In January of this year, Jerry Bryan and I wrote of counting the
number of M-conjugacy classes of Rubik's cube. In the sense that (for
instance) there is really only one position 1 QT from start, even
though that QT may be applied in twelve different ways, this task
amounts to counting the true number of positions of the cube. The
earlier discussion centered on calculations involving computer
analysis of large numbers of positions. However, a look in Paul B.
Yale's book _Geometry and Symmetry_ gave me a clue: the Polya-Burnside
theorem is a tool that allows us to perform this calculation by hand.
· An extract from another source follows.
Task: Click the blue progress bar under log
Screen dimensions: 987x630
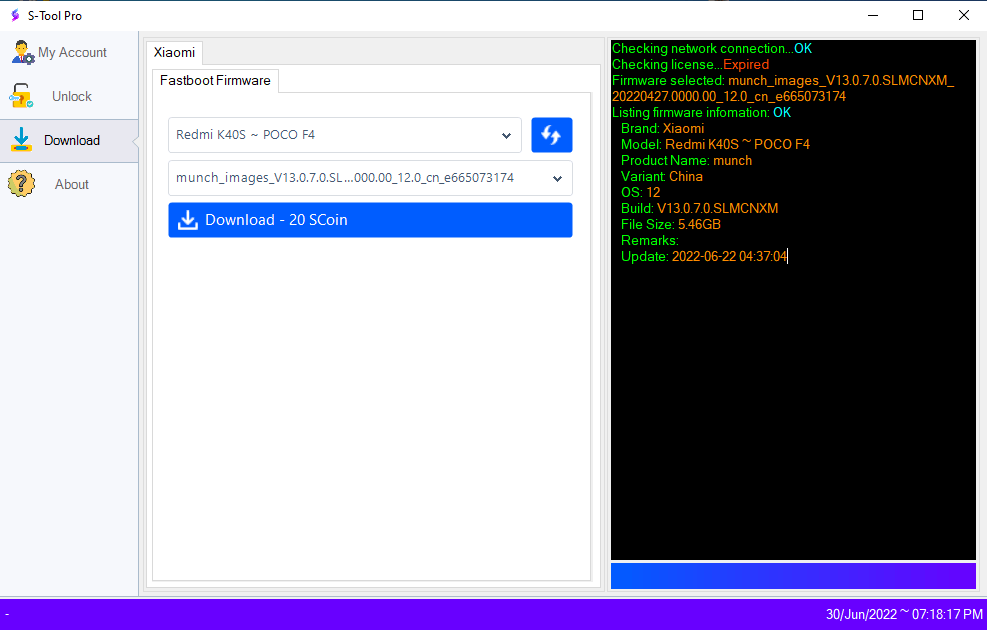Action: [793, 576]
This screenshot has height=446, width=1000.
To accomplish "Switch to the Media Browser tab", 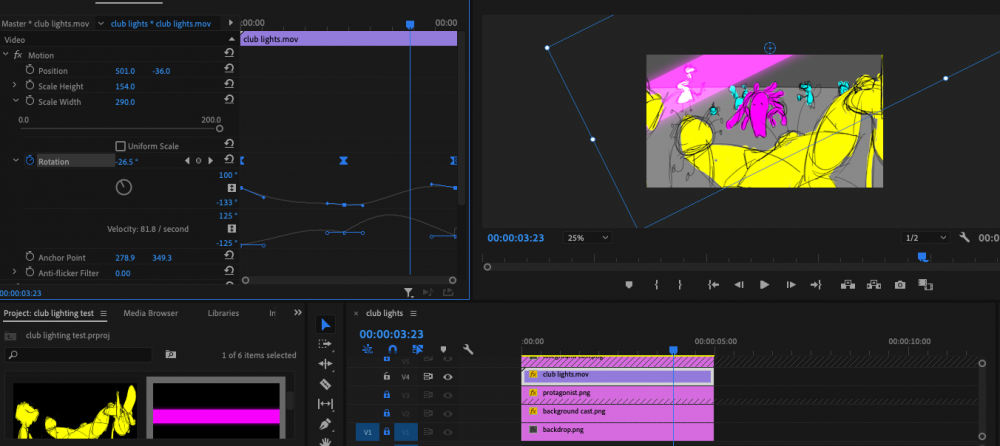I will tap(149, 313).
...a very nice application of the Polya-Burnside theorem,
to compute the number of M-conjugacy classes in G...

Yes, a little bit of group theory can answer many questions arising from
the cube. In fact I have noticed that quite a few of well known results
in group theory have been rediscovered in this forum. Note that I don't
think this is a bad thing. At least for me results that I ``knew'' are
now, that they have been demonstrated for the cube, much easier to grasp
than they were before (grasp is certainly an appropriate term in
connection with the cube).

Dan continues

For our purpose, we take the group J to be M, the 48-element group of
symmetries of the cube. X will be the set of all cube positions,
which we usually call Gx (for GE, GC, or G, depending on whether we
consider edges, corners, or both; we are considering the positions
relative to fixed face centers in all three cases). And the repre-
sentation R is the operation of M-conjugation: (R(m))(g) = m' g m.
Verifying that R is a homomorphism is an exercise in associativity
that Jim Saxe and I carried out in the Symmetry and Local Maxima
paper, in the archives [cube-mail-1, 14 December 1980].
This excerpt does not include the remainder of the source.